Animales

Por qué no está bien tomarse selfies con los animales

La tendencia de tomar fotografías con animales salvajes tiene un impacto en su alimentación, reproducción y las tasas de natalidad.

Crédito: @rogerfederer / Twitter

Crédito: @rogerfederer / Twitter

Los selfies con animales se están convirtiendo en un problema que pone en riesgo la existencia de muchas especies. No es un tema nuevo, puesto que los científicos ya llevan algunos años alertando de los peligros de tomarse fotos con animales en su hábitat. Pero esta moda perniciosa va a más, en parte por la influencia de famosos como Roger Federer, Margo Robbie, Justin Bieber o Taylor Swift, que se han fotografiado con animales como quokkas, tigres y canguros.

El tema de los selfies con animales se ha colado en la agenda de la reciente Conferencia Internacional de Pingüinos celebrada en Dunedin (Nueva Zelanda). Los científicos han mostrado una reciente preocupación por cómo se está perdiendo el respeto por la vida salvaje y se está normalizando la actividad de hacerse fotos con animales.

Cada vez que una persona se hace una foto con un animal salvaje puede estar interrumpiendo sus hábitos de alimentación y reproducción e inclusos reducir potencialmente las tasas de natalidad, por no mencionar el estrés físico y emocional que se les causa.

“El problema con estos selfies es que las imágenes a menudo aparecen sin ningún contexto, por lo que incluso si el mensaje promueve la conservación, ese mensaje se pierde y todas las personas ven que alguien abraza a un pingüino, y también quiere hacerlo”, explica Philip Seddon, director del programa de vida salvaje de la Universidad de Otago, citado por The Guardian.

Según Seddon, el hecho que la población esté cada vez más urbanizada aleja la gente del entorno natural y mercantiliza el acceso a la vida silvestre. Y esto acabo llevando a la gente a posar con animales salvajes sin reflexionar sobre el impacto que puede tener este gesto.

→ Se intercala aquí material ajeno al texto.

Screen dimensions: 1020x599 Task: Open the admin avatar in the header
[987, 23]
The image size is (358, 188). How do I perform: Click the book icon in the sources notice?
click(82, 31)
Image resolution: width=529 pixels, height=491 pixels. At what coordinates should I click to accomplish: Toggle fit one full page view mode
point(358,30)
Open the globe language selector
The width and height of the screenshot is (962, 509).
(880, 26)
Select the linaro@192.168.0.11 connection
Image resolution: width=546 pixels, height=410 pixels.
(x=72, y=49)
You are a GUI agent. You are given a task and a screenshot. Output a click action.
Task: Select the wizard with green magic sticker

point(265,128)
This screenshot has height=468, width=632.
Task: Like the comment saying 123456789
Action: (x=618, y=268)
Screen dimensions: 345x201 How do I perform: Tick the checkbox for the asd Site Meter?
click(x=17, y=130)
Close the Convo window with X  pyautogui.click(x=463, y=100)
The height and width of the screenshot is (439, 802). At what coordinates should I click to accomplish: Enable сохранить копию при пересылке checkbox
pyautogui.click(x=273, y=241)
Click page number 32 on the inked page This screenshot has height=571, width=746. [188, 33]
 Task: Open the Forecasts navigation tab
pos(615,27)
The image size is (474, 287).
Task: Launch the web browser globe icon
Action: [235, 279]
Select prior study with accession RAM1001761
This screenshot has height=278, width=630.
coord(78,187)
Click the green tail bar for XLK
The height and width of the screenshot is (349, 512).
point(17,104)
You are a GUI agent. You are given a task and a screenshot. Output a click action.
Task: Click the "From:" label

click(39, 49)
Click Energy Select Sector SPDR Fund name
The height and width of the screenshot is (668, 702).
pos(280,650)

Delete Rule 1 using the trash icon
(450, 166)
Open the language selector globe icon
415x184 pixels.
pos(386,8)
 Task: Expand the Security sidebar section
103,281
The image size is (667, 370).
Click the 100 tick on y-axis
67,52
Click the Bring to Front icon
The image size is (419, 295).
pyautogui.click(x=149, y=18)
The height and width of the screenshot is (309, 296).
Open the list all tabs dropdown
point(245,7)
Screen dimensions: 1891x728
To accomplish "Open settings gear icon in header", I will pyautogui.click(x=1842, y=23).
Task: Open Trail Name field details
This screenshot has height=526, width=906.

Solo en Nueva Zelanda, se han podido observar turistas bailando con leones marinos en peligro de extinción, persiguiendo pingüinos de ojos amarillos o intentando abrazar al tímido y solitario pájaro Kiwi, solo para hacerse una selfie.

Este biólogo se toma tan en serio sus preocupaciones que incluso ha prohibido a sus estudiantes que publiquen fotos de ellos mismos en las redes cuando estudian y trabajan con la vida silvestre local, por miedo a que las fotos se saquen de contexto y contribuyan a alimentar la moda de los selfies de este tipo.

En esta línea, la Conferencia Internacional de Pingüinos ha rechazado recientemente un lucrativo acuerdo de patrocinio con una compañía de Dubai por miedo a que se utilicen las selfies de vida silvestre como material promocional.

Un informe realizado por la organización World Animal Protection sobre los selfies de vida silvestre mostró un incremento del 292% en este tipo de imágenes publicadas en Instagram entre 2014 y 2017. De estas, un 40% de las imágenes se calificaron como “selfies malas”, es decir, en las que alguien abraza, sostiene o actúa de forma inapropiada con un animal salvaje.

En una “buena selfie” de vida silvestre, por el contrario, no existe contacto entre un animal y un ser humano y el animal no está sujeto a retención ni en cautiverio para ser utilizado como accesorio fotográfico.